Dear interviewee,
This is a technical exercise meant to judge the proficiency of Data Engineers applying for a role in the Nederlandse Loterij Organisatie.
The interview folder contains two tables, bets_v1
and trans_v1
. Your assignment will be to create a code repository which reads, transforms and displays nested data using PySpark. It should be easy for the reviewers to run the code and supplemented unit tests.
You will be judged based on syntax, problem solving skills, and use of best practices. Good luck.
In sportsbetting it's possible to bet on a combination of events. Information on these events can be found in table bets_v1
. However per bet the source provides data in two separate arrays. The odds are received in a column called 'legs' and the type of bet and the name of the sports-event can be found in the 'markets' column. Your goal is to read bets_v1
and add a column 'outcomes' which combines these two arrays, such that it becomes clear what are the odds for a specific market (i.e. a single list of outcomes in which all the information of an outcome is available).

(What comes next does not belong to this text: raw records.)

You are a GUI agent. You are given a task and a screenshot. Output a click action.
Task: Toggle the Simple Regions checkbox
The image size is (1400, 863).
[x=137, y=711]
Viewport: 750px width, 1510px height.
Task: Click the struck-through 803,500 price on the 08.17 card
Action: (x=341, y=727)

A player has wagered on these bets and may have received payment from winning. To further process the bets, also read trans_v1
. With the sportsbook_id
can be determined to which bet the transactions belong. Add a column named transactions
to the DataFrame created in assignment 1 and add a column which contains per bet an array of the related transactions.
Select the sportsbook_id
, account_id
, outcomes
, and transactions
and write these to a parquet file called bets_interview_completed
and include this
in the repository.
Please return the repository in a zip file back to us.